Mekke'de Kur'an Eğitimi ve Tebliğde Üslup Semineri
Akhisar Özgür-Der Temsilciliğinin düzenlemiş olduğu seminer programlarının bu haftaki konusu Özgür-Der Diyarbakır şube başkanı olan Serdar Bülent Yılmaz tarafından sunuldu.
Mekke'de Kur'an Eğitimi ve Tebliğde Üslup başlıklı konuda Yılmaz doğru isimlendirmenin Kur'an'ın sahabeyi eğitmesi olarak anlaşılması gerektiğini vurguladı. Mekke cahili toplumuna inen vahyin ilk nesilde gerçekleştirdiği dönüşümü anlamanın bugün ne yapacağımızı doğru fıkhetmek açısından önemli olduğunu belirtti. Kur'an'ın hükümlerinin tarihte kaldığını söyleyenlerin haksızlık yaptığını ifade eden konuşmacı sorunun Kur'an'da değil kendimizde olduğunu görmemiz gerekir dedi. Yılmaz yaptığı girişten sonra sunumunda özetle şunları anlattı:
Kur'an'ı hakkıyla anlayıp yaşama geçirmek için Rasulün örnekliği çok önemlidir. Toplumumuzun en genel problemi hakkıyla Kur'an okumamaktır. Bugün eğitim sisteminde bilgiyi kategorize edip parçaladıktan sonra teorik bir eğitim verilmektedir. Oysa Kur'an basit bir yöntemle pratiğe yönelik olarak konuları da kategorize etmeden öğretir.
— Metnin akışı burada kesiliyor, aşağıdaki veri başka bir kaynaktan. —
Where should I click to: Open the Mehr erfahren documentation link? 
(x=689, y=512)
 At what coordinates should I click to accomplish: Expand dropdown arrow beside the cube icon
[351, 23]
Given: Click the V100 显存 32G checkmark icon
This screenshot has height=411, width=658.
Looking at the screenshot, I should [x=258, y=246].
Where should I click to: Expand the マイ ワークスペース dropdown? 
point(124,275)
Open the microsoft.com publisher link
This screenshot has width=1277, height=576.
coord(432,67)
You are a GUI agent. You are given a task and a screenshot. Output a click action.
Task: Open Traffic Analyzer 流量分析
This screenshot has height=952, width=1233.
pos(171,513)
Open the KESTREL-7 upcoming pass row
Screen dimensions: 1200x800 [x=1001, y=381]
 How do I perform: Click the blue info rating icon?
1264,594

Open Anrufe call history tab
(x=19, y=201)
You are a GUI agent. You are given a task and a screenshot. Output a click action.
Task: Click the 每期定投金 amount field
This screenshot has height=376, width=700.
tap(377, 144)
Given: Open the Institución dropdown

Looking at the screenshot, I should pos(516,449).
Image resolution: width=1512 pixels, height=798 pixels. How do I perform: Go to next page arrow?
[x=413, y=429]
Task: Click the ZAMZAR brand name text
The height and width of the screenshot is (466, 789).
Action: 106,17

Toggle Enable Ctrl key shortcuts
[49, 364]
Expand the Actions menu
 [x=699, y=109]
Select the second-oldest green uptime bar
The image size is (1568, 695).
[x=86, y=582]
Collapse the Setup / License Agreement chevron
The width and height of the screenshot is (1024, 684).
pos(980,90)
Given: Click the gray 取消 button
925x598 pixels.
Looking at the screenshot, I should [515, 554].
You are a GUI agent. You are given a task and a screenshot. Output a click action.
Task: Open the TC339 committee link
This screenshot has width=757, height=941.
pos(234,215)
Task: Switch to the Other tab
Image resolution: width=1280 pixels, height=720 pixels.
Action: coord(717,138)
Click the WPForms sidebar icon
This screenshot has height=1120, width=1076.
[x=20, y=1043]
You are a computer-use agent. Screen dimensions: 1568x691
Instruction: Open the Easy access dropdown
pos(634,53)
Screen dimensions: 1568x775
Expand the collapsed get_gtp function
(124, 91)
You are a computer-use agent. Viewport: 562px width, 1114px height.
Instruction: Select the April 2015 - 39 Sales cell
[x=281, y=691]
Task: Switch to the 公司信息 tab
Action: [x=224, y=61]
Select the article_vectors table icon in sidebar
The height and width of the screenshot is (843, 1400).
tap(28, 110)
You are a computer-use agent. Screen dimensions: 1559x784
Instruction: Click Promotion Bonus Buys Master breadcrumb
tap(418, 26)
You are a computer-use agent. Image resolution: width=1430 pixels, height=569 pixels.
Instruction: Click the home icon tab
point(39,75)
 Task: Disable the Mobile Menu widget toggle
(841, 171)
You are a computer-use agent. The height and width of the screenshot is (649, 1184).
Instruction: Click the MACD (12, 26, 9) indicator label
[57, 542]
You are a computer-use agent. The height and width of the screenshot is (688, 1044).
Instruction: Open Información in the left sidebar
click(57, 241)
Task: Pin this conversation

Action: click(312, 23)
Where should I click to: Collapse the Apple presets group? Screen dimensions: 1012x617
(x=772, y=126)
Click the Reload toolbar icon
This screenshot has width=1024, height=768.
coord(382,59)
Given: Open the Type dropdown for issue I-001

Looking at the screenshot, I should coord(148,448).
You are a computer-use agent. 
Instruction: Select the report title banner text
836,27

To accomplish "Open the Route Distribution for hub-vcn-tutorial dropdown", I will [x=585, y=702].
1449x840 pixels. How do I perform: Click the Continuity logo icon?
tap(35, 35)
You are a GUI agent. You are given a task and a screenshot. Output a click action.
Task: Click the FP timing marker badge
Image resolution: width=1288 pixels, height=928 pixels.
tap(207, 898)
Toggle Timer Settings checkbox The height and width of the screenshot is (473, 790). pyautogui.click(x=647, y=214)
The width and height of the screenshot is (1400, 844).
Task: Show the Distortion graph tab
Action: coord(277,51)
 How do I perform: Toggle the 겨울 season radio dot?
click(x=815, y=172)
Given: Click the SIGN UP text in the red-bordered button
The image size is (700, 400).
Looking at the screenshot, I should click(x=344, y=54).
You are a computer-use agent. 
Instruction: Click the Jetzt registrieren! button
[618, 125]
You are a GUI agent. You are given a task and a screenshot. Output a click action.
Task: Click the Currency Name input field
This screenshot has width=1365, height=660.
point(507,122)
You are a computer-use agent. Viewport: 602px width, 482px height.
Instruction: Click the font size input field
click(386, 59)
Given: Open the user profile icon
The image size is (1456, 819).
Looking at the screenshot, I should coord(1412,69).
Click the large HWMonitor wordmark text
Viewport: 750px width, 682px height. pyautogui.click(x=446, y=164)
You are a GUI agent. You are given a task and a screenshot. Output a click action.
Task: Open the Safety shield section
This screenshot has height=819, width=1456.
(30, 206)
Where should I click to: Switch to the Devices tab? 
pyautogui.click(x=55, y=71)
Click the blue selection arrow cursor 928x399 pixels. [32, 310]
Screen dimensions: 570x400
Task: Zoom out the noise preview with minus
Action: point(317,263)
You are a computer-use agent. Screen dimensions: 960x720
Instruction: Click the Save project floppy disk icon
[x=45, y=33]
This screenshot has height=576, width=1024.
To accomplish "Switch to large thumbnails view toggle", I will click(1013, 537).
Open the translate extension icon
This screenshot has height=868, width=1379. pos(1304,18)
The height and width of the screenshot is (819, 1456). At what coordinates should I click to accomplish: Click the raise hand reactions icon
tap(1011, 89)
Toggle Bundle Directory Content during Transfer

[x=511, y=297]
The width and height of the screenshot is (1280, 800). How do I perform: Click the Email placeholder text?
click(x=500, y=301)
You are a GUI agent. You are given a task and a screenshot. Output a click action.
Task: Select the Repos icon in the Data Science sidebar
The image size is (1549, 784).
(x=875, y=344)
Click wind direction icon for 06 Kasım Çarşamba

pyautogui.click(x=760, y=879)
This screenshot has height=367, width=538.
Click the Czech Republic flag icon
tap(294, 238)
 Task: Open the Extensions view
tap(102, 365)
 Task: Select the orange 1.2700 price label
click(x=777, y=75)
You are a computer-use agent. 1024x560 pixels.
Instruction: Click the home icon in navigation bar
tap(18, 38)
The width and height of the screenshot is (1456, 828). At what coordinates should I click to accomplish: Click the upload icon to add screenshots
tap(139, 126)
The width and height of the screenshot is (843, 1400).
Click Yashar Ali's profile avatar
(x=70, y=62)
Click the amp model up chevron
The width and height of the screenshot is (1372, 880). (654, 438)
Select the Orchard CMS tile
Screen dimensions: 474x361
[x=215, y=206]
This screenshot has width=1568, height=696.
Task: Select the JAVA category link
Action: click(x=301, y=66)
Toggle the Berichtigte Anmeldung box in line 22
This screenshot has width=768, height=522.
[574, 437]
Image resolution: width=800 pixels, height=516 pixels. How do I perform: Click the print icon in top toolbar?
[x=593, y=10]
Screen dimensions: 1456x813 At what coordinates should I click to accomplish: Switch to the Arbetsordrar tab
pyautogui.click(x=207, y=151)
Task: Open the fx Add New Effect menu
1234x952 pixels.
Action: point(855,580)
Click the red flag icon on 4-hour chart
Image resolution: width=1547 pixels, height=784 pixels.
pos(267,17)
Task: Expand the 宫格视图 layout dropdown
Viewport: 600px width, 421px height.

Hayata ve sorunlarına bütüncül bir perspektifle yaklaşır. Mesajın ana omurgasını tevhid oluşturur, sosyal şahitlikle ilgili konular bu omurganın üzerinde yer alır. Kur'an'ı nüzul sırasına göre okuduğumuzda hayata ne kadar müdahil olduğunu görebiliriz. Kafirlere yönelik uyarı tabloları, kafirlerin sınıfçı tutumuna eleştiriler, müminlere yapılan uyarılar ve Tevhidi mücadelelerin anlatıldığı Kur'an kıssaları ile ilgili ayetleri bu konuda örnek verebiliriz. Hz. peygamber Mekke'de ilk dönemde gelen vahiyleri müslümanlarla Erkam'ın evinde paylaştı. Cemaatle kılınan namazlarda okuduğu ayetlerle vahyi müslümanlara öğretti. Vahyin yayılması için müminlerde öğrendiklerini yakınlarıyla paylaşıyorlar, tebliğ çabaları hakkında sürekli Rasulle istişare ediyorlardı. Hz Peygamberin tebliğ çalışmaları gelişigüzel değil son derece programlıydı. Hz. Ebubekir toplumu ve kabilelerin özellikleri iyi biliyordu. Rasul buna göre bilgi alıp insanları ziyaret eder muhatabın özelliklerine dikkat ederdi. Tebliğde öncelik ailede sonra akrabalarda, sonra vahye ilgi gösterenler de ve en son olarak toplumda ileri gelenleredir. Hz. peygamber toplumu oluşturan insanlara değil onları cahil ve fakir bırakan zalimlere açık tavır, cephe alır. İnsanlara karşı son derece iyi davranarak Allah'ın ayetlerini hatırlatır. Tebliğin muhatabıyla, kavganın muhatabı karıştırılmamalıdır. Tebliğ/davet sırasında merhamet gözeten bir dil ve tavır kullanmalıyız. Ortak doğruları önceleyerek muhataba yaklaşmalı, yanlış gördüklerimizi incitici bir biçimde değil merhametle hatırlatmalıyız.
Seminer sorulara konuşmacının cevap verdiği ikinci bölümden sonra sona erdi.